GINEBRA – En el transcurso de los últimos 50 años, el mundo ha experimentado una "gran convergencia", en la que los ingresos per capita en los países desarrollados aumentaron casi tres veces más rápido que en los países avanzados. Pero los avances en 2013 revelaron que el régimen de comercio abierto que facilitó este progreso hoy está bajo una seria amenaza, ya que el impasse en las negociaciones comerciales multilaterales promueve la proliferación de "acuerdos comerciales preferenciales" (ACP), que incluyen los dos acuerdos más grandes que alguna vez se hayan negociado -el Acuerdo de Asociación Transpacífico (TPP por su sigla en inglés) y el Acuerdo Transatlántico para el Comercio y la Inversión (TTIP por su sigla en inglés).

Las reglas y normas que surgen del Acuerdo General sobre Aranceles Aduaneros y Comercio (GATT) y su sucesor, la Organización Mundial de Comercio (OMC), han apuntalado el modelo de crecimiento liderado por las exportaciones que permitió que los países en desarrollo saquen a millones de personas de la pobreza. La ironía es que el hecho de que las grandes economías en desarrollo hayan alcanzado una relevancia sistémica es un elemento central del impasse en las negociaciones comerciales multilaterales.

Los países avanzados sostienen que las economías emergentes deberían adoptar la reciprocidad y establecer regímenes comerciales similares a los suyos. Las economías emergentes responden que sus ingresos per capita siguen siendo mucho más bajos que los de sus pares desarrollados, e insisten en que hacer frente a sus enormes desafíos en materia de desarrollo exige flexibilidad en términos de sus obligaciones comerciales. El impasse resultante ha impedido que se lleve a cabo una discusión significativa sobre las cuestiones principales -entre ellas medidas no arancelarias, restricciones a las exportaciones, comercio electrónico, tipos de cambio y las implicancias para el comercio de las políticas vinculadas al cambio climático- que plantea una economía global abierta.

En este contexto, los mega-acuerdos ACP parecen estar a punto de reformular el comercio mundial.
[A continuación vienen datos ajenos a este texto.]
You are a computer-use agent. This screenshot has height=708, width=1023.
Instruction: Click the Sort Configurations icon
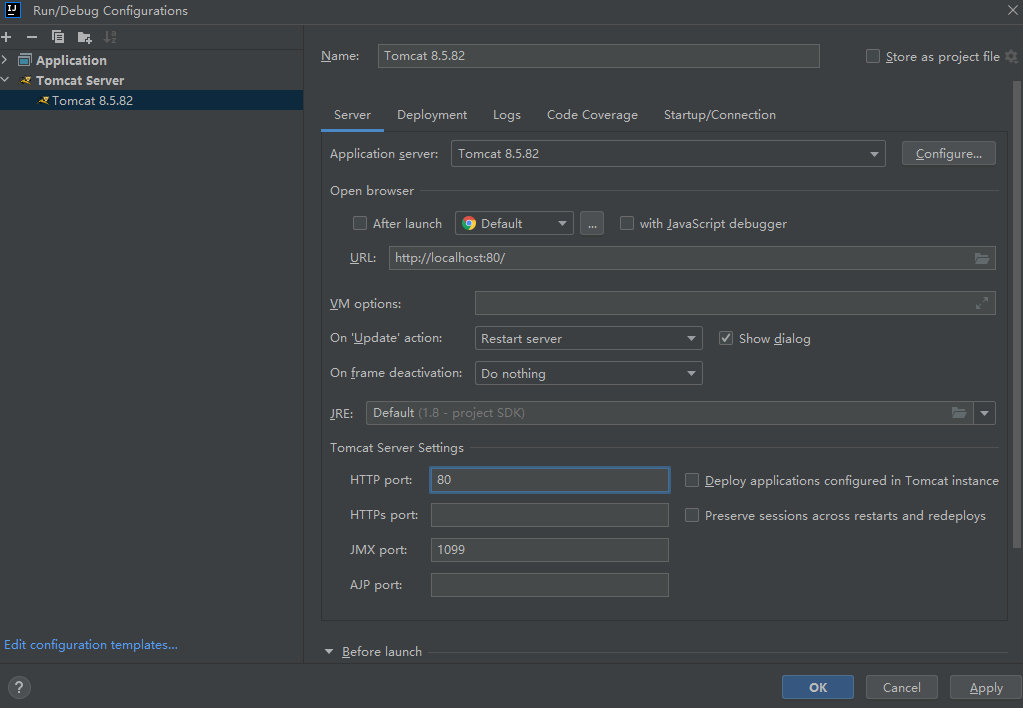click(x=110, y=37)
Las negociaciones del TPP involucran a una docena de países asiáticos, latinoamericanos y norteamericanos, entre ellos Japón, México y Estados Unidos; el TTIP abarcaría a las dos mayores economías del mundo, la Unión Europea y Estados Unidos; y la Asociación Regional Económica Integral (RCEP por su sigla en inglés) incluye a 16 países de la región Asia Pacífico. Japón también está desarrollando un acuerdo con China y Corea del Sur, así como otro con la UE.